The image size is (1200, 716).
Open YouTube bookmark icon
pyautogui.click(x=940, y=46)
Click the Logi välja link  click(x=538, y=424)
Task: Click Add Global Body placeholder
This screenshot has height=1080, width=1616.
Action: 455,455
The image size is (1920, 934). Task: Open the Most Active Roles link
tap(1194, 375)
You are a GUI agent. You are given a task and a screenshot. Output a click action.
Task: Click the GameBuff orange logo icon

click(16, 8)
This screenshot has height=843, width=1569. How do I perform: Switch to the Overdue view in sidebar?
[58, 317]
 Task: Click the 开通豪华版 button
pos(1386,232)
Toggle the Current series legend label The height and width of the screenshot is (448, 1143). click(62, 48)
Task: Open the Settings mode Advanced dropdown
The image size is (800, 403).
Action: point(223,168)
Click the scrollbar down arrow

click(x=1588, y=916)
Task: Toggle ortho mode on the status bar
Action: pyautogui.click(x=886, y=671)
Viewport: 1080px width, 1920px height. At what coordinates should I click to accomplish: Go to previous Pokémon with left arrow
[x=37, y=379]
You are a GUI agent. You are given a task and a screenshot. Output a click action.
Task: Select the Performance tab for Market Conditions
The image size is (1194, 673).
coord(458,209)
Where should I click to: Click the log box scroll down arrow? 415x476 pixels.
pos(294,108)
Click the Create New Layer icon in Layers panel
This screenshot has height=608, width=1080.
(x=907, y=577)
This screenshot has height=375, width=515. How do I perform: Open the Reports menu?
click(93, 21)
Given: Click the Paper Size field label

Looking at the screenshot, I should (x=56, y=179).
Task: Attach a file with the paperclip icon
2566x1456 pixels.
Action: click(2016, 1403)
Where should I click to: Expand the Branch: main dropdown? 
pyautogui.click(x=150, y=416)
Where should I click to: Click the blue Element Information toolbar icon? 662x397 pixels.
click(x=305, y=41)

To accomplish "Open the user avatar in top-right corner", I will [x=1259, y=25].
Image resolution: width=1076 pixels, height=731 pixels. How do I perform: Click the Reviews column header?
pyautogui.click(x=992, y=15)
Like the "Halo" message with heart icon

────────────────────

Ziel der Aufgabe ::
Ordnen Sie die Zeilen des Materials als Markdown-Tabelle mit den Spalten „Nr“ und „Zeile“ an. Beginnen Sie bei der Zeile, die "Toggle the Current" enthält, gehen Sie bis zum Ende des Materials und lassen Sie Leerzeilen weg.

Erwartete Antwort ::
| Nr | Zeile |
|---|---|
| 1 | Toggle the Current series legend label The height and width of the screenshot is (448, 1143). click(62, 48) |
| 2 | Task: Open the Settings mode Advanced dropdown |
| 3 | The image size is (800, 403). |
| 4 | Action: point(223,168) |
| 5 | Click the scrollbar down arrow |
| 6 | click(x=1588, y=916) |
| 7 | Task: Toggle ortho mode on the status bar |
| 8 | Action: pyautogui.click(x=886, y=671) |
| 9 | Viewport: 1080px width, 1920px height. At what coordinates should I click to accomplish: Go to previous Pokémon with left arrow |
| 10 | [x=37, y=379] |
| 11 | You are a GUI agent. You are given a task and a screenshot. Output a click action. |
| 12 | Task: Select the Performance tab for Market Conditions |
| 13 | The image size is (1194, 673). |
| 14 | coord(458,209) |
| 15 | Where should I click to: Click the log box scroll down arrow? 415x476 pixels. |
| 16 | pos(294,108) |
| 17 | Click the Create New Layer icon in Layers panel |
| 18 | This screenshot has height=608, width=1080. |
| 19 | (x=907, y=577) |
| 20 | This screenshot has height=375, width=515. How do I perform: Open the Reports menu? |
| 21 | click(93, 21) |
| 22 | Given: Click the Paper Size field label |
| 23 | Looking at the screenshot, I should (x=56, y=179). |
| 24 | Task: Attach a file with the paperclip icon |
| 25 | 2566x1456 pixels. |
| 26 | Action: click(2016, 1403) |
| 27 | Where should I click to: Expand the Branch: main dropdown?  |
| 28 | pyautogui.click(x=150, y=416) |
| 29 | Where should I click to: Click the blue Element Information toolbar icon? 662x397 pixels. |
| 30 | click(x=305, y=41) |
| 31 | To accomplish "Open the user avatar in top-right corner", I will [x=1259, y=25]. |
| 32 | Image resolution: width=1076 pixels, height=731 pixels. How do I perform: Click the Reviews column header? |
| 33 | pyautogui.click(x=992, y=15) |
| 34 | Like the "Halo" message with heart icon |